The Changing Locations of American Camp

American Camp and the Hudson's Bay Company

Keep your friends close and your enemies closer. Lieutenant Colonel Silas Casey may have taken this saying to heart when establishing the American Camp just a few hundred yards away from a Hudson Bay Company outpost.

In 1853, the steamer HMS Beaver brought the first shipment of sheep to a farm located at the southern point of San Juan Island named Belle Vue Sheep Farm. Established by Charles Griffin, Belle Vue Sheep Farm was the perfect location to raise sheep due to the landscape of the prairie surrounding the farm. Though this outpost farmed vegetables, crops, and livestock, wool was the primary product Belle Vue produced.

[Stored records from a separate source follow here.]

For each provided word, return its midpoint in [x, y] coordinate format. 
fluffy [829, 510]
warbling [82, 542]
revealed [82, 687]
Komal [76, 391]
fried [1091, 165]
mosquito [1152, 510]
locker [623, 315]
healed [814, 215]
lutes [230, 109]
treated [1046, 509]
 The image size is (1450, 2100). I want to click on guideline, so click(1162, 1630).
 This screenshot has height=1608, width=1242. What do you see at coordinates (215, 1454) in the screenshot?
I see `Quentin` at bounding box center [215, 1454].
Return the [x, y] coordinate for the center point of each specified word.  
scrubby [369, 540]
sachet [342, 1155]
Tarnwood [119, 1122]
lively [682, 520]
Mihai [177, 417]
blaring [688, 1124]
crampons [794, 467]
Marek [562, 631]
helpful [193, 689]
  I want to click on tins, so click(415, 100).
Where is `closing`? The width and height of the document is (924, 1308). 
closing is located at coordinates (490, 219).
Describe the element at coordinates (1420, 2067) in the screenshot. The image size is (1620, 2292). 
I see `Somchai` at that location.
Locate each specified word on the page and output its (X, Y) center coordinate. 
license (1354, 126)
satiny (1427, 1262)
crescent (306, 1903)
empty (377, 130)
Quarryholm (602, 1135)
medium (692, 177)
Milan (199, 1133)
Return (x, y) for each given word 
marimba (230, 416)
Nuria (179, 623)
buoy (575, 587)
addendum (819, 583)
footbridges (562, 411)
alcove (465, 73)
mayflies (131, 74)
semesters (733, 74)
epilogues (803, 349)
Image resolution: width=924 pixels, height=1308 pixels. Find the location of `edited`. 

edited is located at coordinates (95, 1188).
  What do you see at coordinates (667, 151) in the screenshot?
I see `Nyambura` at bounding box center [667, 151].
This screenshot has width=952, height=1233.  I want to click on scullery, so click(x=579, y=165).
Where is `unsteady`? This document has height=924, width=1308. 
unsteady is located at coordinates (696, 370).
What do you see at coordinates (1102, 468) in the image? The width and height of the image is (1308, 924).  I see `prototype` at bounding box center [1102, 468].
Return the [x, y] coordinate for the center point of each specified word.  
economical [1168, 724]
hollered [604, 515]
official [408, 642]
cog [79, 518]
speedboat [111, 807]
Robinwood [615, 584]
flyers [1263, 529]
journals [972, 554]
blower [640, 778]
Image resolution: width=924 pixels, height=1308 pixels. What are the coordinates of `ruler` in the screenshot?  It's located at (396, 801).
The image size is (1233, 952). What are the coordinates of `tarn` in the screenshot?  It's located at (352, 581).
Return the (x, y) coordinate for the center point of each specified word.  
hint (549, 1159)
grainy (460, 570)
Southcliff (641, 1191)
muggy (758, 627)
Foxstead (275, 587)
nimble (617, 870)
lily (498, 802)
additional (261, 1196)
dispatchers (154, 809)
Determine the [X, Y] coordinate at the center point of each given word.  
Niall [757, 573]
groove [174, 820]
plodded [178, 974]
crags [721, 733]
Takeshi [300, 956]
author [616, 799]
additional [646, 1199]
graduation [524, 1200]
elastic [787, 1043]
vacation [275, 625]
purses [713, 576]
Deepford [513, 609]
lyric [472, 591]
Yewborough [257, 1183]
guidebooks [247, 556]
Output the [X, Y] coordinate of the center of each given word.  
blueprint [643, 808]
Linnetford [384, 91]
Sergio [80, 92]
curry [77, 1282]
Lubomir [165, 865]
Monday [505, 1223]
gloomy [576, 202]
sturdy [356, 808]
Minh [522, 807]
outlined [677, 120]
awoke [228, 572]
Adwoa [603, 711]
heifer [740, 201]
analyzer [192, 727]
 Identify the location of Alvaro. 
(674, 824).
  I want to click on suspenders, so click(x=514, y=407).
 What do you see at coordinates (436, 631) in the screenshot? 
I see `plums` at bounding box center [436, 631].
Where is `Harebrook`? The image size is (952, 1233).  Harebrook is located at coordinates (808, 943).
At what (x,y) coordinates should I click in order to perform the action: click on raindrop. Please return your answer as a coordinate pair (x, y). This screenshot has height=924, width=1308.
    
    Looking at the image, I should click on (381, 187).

Six years later, Britain and the United States agreed to a joint occupation of San Juan Island. British soldiers would make camp on the northwestern edge of the island while the Americans had already set up camp on the southeastern shores. Captain George E. Pickett at first had chosen a location roughly 200 yards from the water of Griffin Bay. This camp did not last long because it was vulnerable to British naval guns. Pickett moved the camp over the ridge next to a pasture the Hudson Bay Company used for their sheep. The Americans remained here until the arrival of Lieutenant Colonel Silas Casey in August that same year.

Once Casey arrived, he did not approve of the location the soldiers made camp. Coastal winds and rain pounded the soldiers and made it hard for them to do their duties. Casey moved the camp to where it sits today, a few hundred yards from the Belle Vue Sheep Farm.

Life at the camp was hard and at times miserable. Some soldiers risked punishment and drank, others committed suicide and some abandoned post. Despite being an arm’s length away from the HBC and their British enemies, American Camp saw little action. Instead, they spent most of their time constructing the redoubt until operations were shut down once an agreement was reached to reduce boots on ground.